Ya decía el torero que hay gente pa tó. Unos buscan unicornios, el arca de la Alianza o planetas habitados en el extrarradio de Alfa Centauri. Otros, sin duda más ilusos que los anteriores, pretenden dar con un nuevo modelo policial. Supongo que no es casualidad que en los últimos días me esté encontrando con tan idílica formulación en el encabezado de varias convocatorias de prensa firmadas por entidades de distinta finalidad social, obediencia ideológica y/o adscripción profesional. Si fuera tan mal pensado como los que sí lo son creen que soy, diría incluso que estos actos en pos del maderamen del futuro son contraprogramaciones recíprocas o intentos de sacar la cabeza en una carrera que, por lo visto, ya ha empezado. Quien enseña antes la burra o la moto, la vende mejor.

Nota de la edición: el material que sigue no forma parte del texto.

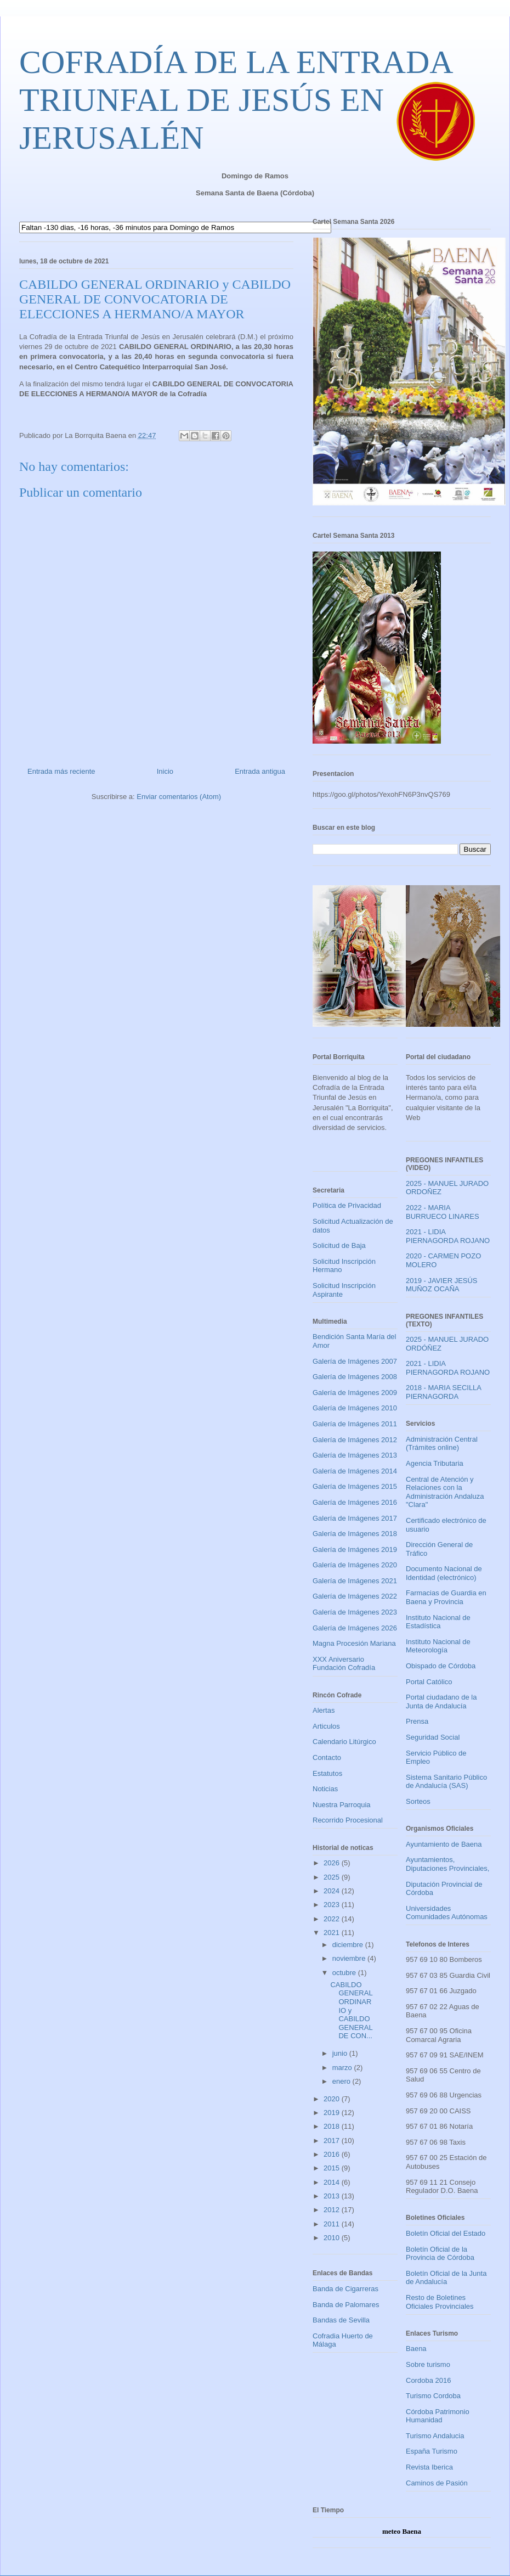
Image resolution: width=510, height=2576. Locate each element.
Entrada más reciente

No es mi intención desanimar a los organizadores de estos encuentros, jornadas o sanedrines —gentes, por otra parte, inasequibles al desaliento—, pero debo manifestar mi escepticismo ante su empeño. Me temo que hay poco que rascar en lo que Max Weber [vaya columnista más pedante] bautizó como “monopolio legítimo de la violencia”. De Patagonia a Groenlandia, el asunto este de las porras funciona por un patrón muy similar, con una diferencia mínima, si cabe, en grados de urbanidad. Conste que no lo apunto como proclama antisistema, sino como pura constatación a fuerza de tragarme telediarios o películas, series y novelas del gremio.
Yo, que hace años agité frenéticamente mis rizos difuntos coreando con Eskorbuto “Mucha policía, poca diversión”, he alcanzado la convicción —dolorosa, no crean— de que es imposible prescindir de las fuerzas de seguridad. Asumido eso, me queda el derecho a reclamar que me den motivos para respetarlas en lugar de para temerlas. Lo que no puedo pedirles es que si me pillan robando el bolso a una ancianita, me saluden con una sonrisa y cambien de acera, según alguno de los nuevos modelos.